- Born: Patsy Ann Norvell 1942 Greenville, South Carolina
- Died: October 12, 2013 (aged 70–71)
- Education: Bennington College Hunter College
- Known for: sculpture, installation art, public art
- Movement: feminist art
- Spouse: Robert Zakanitch
- Awards: National Endowment for the Arts Pollock-Krasner Foundation
- Website: https://www.airgallery.org/patsy-norvell

= Patsy Norvell =

American artist

Patsy Ann Norvell (1942–2013) was an American visual artist who worked in sculpture, installation art and public art. She was a pioneering feminist artist active in the Women's movement since 1969. In 1972 she was a founder of A.I.R. Gallery which was the first cooperative gallery in the U.S. that showed solely women's work. Her work has been exhibited in galleries and museums in the U.S. and abroad. She received numerous grants, awards and residencies for her achievements, including the Pollock-Krasner Foundation and the National Endowment for the Arts. She created permanent public art works for the New York City subway system, designed and created lobby and plaza installations in Los Angeles, CA, New Brunswick, NJ, Bridgeport, CT, and Bethesda, MD. Her work has received historical and critical acclaim, and has been written about in books, journals and newspapers including, Art in the Land: A Critical Anthology of Environmental Art, in Sculpture (magazine), the Los Angeles Times, The New York Times and numerous other publications.

==Education==
She attended Oakwood School in Poughkeepsie, New York and graduated from there in 1960. Novell received her Bachelor of Art degree from Bennington College in art and mathematics, and a Masters of Art from Hunter College in sculpture.

== Involvement in the Women's Movement ==
Norvell was a prominent figure in the Women's Movement, actively participating since 1969. Norvell was involved in several artist consciousness raising groups to raise awareness of issues of gender inequality to the greater public. She went on to start consciousness-raising groups of her own.

Norvell exhibited in 13 Women show in 1972 in New York City. Also in 1972 she co-founded A.I.R. Gallery the first women's cooperative gallery. A.I.R. Gallery is a permanent exhibition space that supports an open exchange of ideas and risk–taking by women artists in order to provide support and visibility.

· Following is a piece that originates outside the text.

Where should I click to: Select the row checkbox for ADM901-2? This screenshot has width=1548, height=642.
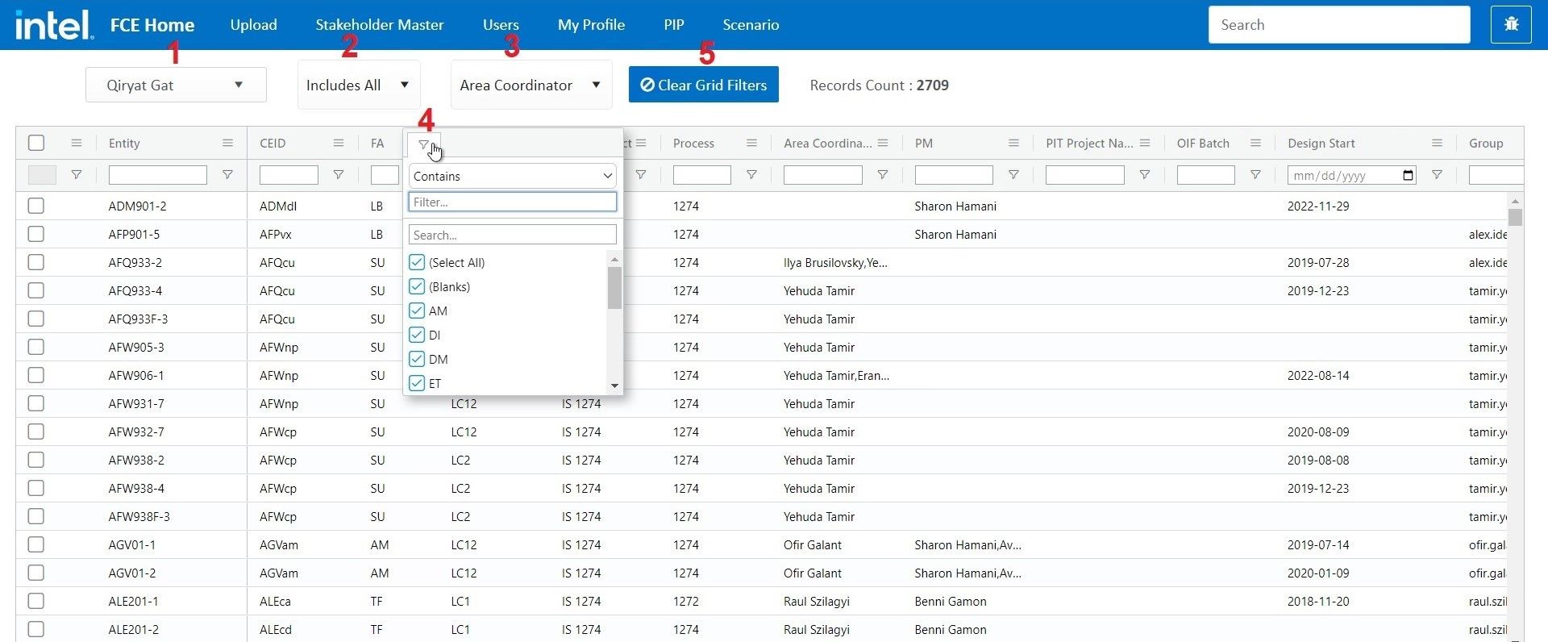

Her image is included in the iconic 1972 poster Some Living American Women Artists by Mary Beth Edelson.

== Notable works ==
Norvell's early work focussed on the natural world and how she could recapture nature for internal spaces. She worked mainly with painted steel and later with glass and wood. She also worked with autobiographical references, approached using nontraditional techniques.

Her 1973 work, Hair Quilt is a 5' by 8' wall piece made from clippings of her friends hair and scotch "magic" tape. The hair is arranged in patterns occupying 20 quilted squares.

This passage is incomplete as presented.